#### [Written request A]
In the career story passage, what job did the narrator hold after university?
#### [Written request B]
Carry on the career story passage from the point where it stops.

My story starts back at university. I studied nothing in particular in a really entertaining way but I got involved in university clubs and innovation groups and got sucked down this addictive hole of entrepreneurship. I can put that as a really exciting thing to have done outside the framework of university that started my hunger.

After university I did the classic ‘get a good job, in an industry that looked good to your family and your friends’ to tick that box. Everybody gets one of those. I was a trainee stockbroker in an era where the Internet didn’t exist and that made my dad smile. My school education was validated and everyone thought, She is going to be safely employed for the rest of her life. Ten months in I moved to London, fell in love and away we went.

#### [Dataset excerpts]
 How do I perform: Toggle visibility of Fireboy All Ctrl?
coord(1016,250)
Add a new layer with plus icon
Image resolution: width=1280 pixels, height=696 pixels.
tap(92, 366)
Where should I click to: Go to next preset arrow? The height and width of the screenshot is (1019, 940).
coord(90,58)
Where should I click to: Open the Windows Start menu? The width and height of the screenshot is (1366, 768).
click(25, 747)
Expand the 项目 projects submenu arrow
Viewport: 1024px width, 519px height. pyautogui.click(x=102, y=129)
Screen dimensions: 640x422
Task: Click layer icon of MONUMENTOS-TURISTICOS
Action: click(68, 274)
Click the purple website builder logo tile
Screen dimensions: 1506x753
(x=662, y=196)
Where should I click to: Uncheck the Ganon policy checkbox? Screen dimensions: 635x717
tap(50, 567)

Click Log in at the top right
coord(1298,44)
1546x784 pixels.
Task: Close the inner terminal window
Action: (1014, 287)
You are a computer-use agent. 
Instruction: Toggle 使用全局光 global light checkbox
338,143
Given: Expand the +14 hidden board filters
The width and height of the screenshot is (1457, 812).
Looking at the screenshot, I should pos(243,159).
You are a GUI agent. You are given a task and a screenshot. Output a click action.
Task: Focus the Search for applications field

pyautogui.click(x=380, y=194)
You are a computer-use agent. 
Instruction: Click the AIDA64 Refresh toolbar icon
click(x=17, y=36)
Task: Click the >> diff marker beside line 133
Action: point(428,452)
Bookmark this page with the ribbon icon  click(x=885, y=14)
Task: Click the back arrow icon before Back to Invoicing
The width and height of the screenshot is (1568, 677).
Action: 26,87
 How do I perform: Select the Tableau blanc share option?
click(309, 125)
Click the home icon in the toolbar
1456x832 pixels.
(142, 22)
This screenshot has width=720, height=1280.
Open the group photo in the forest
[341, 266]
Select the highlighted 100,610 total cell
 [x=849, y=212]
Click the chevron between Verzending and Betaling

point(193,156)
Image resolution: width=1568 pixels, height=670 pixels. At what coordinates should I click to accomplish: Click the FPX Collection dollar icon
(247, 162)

#### [Written reply A]
Trainee stockbroker.

#### [Written reply B]
I think we left with only six weeks worth of money, not knowing we would arrive in London with six weeks worth of money because the dollar was so weak. We got to week five, we had no jobs and we were looking at that money going ‘we don’t want to ring home and ask for money.’

Week five on the Friday, I got a job at Morgan Stanley and that was a magnificent experience. I worked 60 hours a week for two years in the investment banking industry to fund my ‘backpacking thirty-three countries around the world in two years moments.’ Then I transitioned to the next step, which was coming back from London.

I landed in a friends business who was a 21 year old entrepreneur. I took as much risk as I could in the .com boom- travelled the world, raised capital, did some really cool things that I possibly didn’t realise that I was ever going to do again for fifteen years. Then I went into corporate. The world of .com fell apart and my safety sense was to use all the skills I’d learnt in entrepreneurship but go into that corporate environment and build a career.

I ended up in consulting in tier one and two consulting firms. Learning my way through the engineering industry, basically plodding along what is a very nice, safe career path. I left to have kids at the age of 27 and the management team of the business I worked for said I could come back minimum four days per week or as an administrator, if I wanted a job. At that point I politely said no.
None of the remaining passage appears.